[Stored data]
###
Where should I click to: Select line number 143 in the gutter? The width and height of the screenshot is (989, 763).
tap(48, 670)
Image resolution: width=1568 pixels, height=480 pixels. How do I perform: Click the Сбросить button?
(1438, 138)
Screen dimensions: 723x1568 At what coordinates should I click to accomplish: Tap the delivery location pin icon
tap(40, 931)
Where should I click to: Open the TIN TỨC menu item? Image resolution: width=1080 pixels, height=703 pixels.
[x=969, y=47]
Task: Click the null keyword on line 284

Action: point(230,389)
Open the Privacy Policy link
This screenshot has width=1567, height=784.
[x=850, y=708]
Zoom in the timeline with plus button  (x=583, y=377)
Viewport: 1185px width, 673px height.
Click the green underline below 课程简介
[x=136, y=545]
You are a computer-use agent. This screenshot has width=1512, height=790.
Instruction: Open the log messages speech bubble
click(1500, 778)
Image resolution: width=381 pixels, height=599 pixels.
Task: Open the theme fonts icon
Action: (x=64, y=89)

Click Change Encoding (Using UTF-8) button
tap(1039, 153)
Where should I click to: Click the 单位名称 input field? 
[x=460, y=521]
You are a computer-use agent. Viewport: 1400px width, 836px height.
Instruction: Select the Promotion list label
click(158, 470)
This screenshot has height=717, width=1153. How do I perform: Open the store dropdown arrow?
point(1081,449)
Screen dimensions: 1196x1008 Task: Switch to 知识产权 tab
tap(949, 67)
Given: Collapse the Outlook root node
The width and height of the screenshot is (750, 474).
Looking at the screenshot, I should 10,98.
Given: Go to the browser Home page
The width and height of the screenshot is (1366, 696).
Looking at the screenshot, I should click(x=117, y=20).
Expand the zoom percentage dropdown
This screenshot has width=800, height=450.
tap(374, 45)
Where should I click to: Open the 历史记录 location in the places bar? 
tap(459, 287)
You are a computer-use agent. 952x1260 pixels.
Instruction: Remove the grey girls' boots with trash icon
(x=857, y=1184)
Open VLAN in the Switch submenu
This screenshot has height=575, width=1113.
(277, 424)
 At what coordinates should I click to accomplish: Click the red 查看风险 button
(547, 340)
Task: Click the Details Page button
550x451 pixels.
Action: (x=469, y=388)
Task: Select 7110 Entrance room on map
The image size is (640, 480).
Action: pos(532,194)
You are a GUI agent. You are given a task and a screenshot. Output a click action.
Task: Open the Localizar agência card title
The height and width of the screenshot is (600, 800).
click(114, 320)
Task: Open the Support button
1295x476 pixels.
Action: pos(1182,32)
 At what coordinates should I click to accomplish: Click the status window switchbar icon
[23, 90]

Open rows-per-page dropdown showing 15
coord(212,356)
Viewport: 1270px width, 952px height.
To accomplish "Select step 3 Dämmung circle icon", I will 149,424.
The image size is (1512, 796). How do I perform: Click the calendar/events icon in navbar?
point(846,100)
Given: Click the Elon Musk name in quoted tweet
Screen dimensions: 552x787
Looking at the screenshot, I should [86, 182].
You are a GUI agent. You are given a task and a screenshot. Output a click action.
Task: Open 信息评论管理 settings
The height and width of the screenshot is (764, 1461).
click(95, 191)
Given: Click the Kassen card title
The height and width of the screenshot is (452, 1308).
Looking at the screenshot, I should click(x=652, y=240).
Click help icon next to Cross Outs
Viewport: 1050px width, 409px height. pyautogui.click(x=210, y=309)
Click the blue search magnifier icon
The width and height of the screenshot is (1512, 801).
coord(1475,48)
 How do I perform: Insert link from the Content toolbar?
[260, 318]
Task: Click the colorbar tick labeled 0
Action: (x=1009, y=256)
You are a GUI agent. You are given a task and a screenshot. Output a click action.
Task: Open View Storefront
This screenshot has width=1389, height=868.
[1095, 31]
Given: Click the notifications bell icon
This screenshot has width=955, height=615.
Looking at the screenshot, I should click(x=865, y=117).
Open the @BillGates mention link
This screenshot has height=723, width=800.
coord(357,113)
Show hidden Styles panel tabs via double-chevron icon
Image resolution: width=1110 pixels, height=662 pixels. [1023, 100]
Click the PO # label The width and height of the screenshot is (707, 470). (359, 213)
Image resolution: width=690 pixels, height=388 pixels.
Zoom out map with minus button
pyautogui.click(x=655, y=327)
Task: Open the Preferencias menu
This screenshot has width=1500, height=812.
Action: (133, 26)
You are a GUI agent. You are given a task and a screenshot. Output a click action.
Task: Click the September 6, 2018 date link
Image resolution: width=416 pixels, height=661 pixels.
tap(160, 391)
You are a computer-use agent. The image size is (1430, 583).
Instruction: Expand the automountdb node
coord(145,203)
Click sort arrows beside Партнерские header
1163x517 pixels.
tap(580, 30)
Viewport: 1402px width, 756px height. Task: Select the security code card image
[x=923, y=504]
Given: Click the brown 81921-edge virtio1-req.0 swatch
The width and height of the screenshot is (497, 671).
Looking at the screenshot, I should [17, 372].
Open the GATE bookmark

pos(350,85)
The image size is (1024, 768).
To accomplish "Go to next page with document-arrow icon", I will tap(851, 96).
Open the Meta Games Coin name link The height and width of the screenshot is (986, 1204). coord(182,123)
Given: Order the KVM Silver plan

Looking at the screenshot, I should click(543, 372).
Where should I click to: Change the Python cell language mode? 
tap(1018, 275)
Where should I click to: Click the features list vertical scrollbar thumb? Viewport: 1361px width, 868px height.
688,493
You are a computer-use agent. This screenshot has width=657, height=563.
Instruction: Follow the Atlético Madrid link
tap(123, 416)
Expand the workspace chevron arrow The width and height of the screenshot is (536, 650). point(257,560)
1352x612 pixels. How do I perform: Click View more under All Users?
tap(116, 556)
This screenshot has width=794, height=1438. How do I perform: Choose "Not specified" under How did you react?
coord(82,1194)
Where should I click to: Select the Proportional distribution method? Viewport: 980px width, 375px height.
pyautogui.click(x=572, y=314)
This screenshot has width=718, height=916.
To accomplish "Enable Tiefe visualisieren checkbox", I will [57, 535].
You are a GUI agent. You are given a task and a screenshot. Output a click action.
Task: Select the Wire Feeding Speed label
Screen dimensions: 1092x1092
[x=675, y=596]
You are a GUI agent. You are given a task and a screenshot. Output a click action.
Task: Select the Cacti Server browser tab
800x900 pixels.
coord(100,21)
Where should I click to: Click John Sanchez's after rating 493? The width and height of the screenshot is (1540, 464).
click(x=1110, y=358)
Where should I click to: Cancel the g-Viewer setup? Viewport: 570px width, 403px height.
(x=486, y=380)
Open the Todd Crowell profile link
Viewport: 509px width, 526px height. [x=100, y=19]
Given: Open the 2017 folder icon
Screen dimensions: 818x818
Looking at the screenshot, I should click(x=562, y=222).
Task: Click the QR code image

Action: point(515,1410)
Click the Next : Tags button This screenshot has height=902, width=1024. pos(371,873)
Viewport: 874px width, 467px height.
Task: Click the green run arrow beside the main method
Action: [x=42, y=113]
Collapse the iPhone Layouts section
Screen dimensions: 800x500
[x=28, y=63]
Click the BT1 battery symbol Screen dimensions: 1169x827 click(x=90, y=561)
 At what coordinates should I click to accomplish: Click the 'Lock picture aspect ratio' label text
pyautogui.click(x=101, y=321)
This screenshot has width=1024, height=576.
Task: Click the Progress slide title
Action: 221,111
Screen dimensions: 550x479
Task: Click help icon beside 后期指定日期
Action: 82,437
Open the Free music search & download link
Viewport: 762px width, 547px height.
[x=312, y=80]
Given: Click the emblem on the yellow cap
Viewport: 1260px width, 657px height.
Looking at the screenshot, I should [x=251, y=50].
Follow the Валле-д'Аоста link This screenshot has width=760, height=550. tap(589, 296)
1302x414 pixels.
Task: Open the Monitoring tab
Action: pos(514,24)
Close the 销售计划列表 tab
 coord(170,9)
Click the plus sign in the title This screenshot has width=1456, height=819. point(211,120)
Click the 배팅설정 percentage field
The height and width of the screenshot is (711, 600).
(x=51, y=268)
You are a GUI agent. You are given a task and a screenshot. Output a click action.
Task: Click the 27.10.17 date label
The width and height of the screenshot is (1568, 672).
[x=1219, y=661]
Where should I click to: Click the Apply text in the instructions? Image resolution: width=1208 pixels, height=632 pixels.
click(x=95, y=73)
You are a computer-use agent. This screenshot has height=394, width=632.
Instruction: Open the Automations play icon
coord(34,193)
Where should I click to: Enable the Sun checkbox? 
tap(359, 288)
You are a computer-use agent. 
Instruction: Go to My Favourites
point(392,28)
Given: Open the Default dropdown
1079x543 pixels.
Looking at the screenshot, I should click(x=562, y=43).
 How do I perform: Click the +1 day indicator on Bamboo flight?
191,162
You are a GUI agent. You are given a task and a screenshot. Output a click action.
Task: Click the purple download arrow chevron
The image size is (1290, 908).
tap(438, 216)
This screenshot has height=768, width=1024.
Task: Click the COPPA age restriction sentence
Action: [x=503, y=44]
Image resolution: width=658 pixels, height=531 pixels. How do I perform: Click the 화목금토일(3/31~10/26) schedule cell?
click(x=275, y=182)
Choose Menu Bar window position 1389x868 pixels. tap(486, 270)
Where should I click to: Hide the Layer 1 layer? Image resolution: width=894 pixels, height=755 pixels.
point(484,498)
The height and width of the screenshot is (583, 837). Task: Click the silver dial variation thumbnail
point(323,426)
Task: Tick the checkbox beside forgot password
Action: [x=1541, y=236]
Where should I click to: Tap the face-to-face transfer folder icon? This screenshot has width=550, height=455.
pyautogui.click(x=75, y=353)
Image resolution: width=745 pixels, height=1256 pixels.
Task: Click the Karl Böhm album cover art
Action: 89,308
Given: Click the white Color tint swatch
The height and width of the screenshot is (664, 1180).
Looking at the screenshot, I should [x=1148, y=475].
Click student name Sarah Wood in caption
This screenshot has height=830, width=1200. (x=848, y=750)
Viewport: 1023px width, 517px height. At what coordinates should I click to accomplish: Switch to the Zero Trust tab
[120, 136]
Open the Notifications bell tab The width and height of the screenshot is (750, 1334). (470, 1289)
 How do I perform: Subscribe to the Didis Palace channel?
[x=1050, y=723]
###
About this exercise:
A word-for-word copy of the lines above from the one with "Task: Click the null keyword on line 284" through the one with "Task: Open the Localizar agência card title", inclusive, is the only output wanted.

Response below:
Task: Click the null keyword on line 284

Action: point(230,389)
Open the Privacy Policy link
This screenshot has width=1567, height=784.
[x=850, y=708]
Zoom in the timeline with plus button  (x=583, y=377)
Viewport: 1185px width, 673px height.
Click the green underline below 课程简介
[x=136, y=545]
You are a computer-use agent. This screenshot has width=1512, height=790.
Instruction: Open the log messages speech bubble
click(1500, 778)
Image resolution: width=381 pixels, height=599 pixels.
Task: Open the theme fonts icon
Action: (x=64, y=89)

Click Change Encoding (Using UTF-8) button
tap(1039, 153)
Where should I click to: Click the 单位名称 input field? 
[x=460, y=521]
You are a computer-use agent. Viewport: 1400px width, 836px height.
Instruction: Select the Promotion list label
click(158, 470)
This screenshot has height=717, width=1153. How do I perform: Open the store dropdown arrow?
point(1081,449)
Screen dimensions: 1196x1008 Task: Switch to 知识产权 tab
tap(949, 67)
Given: Collapse the Outlook root node
The width and height of the screenshot is (750, 474).
Looking at the screenshot, I should 10,98.
Given: Go to the browser Home page
The width and height of the screenshot is (1366, 696).
Looking at the screenshot, I should click(x=117, y=20).
Expand the zoom percentage dropdown
This screenshot has width=800, height=450.
tap(374, 45)
Where should I click to: Open the 历史记录 location in the places bar? 
tap(459, 287)
You are a computer-use agent. 952x1260 pixels.
Instruction: Remove the grey girls' boots with trash icon
(x=857, y=1184)
Open VLAN in the Switch submenu
This screenshot has height=575, width=1113.
(277, 424)
 At what coordinates should I click to accomplish: Click the red 查看风险 button
(547, 340)
Task: Click the Details Page button
550x451 pixels.
Action: (x=469, y=388)
Task: Select 7110 Entrance room on map
The image size is (640, 480).
Action: pos(532,194)
You are a GUI agent. You are given a task and a screenshot. Output a click action.
Task: Open the Localizar agência card title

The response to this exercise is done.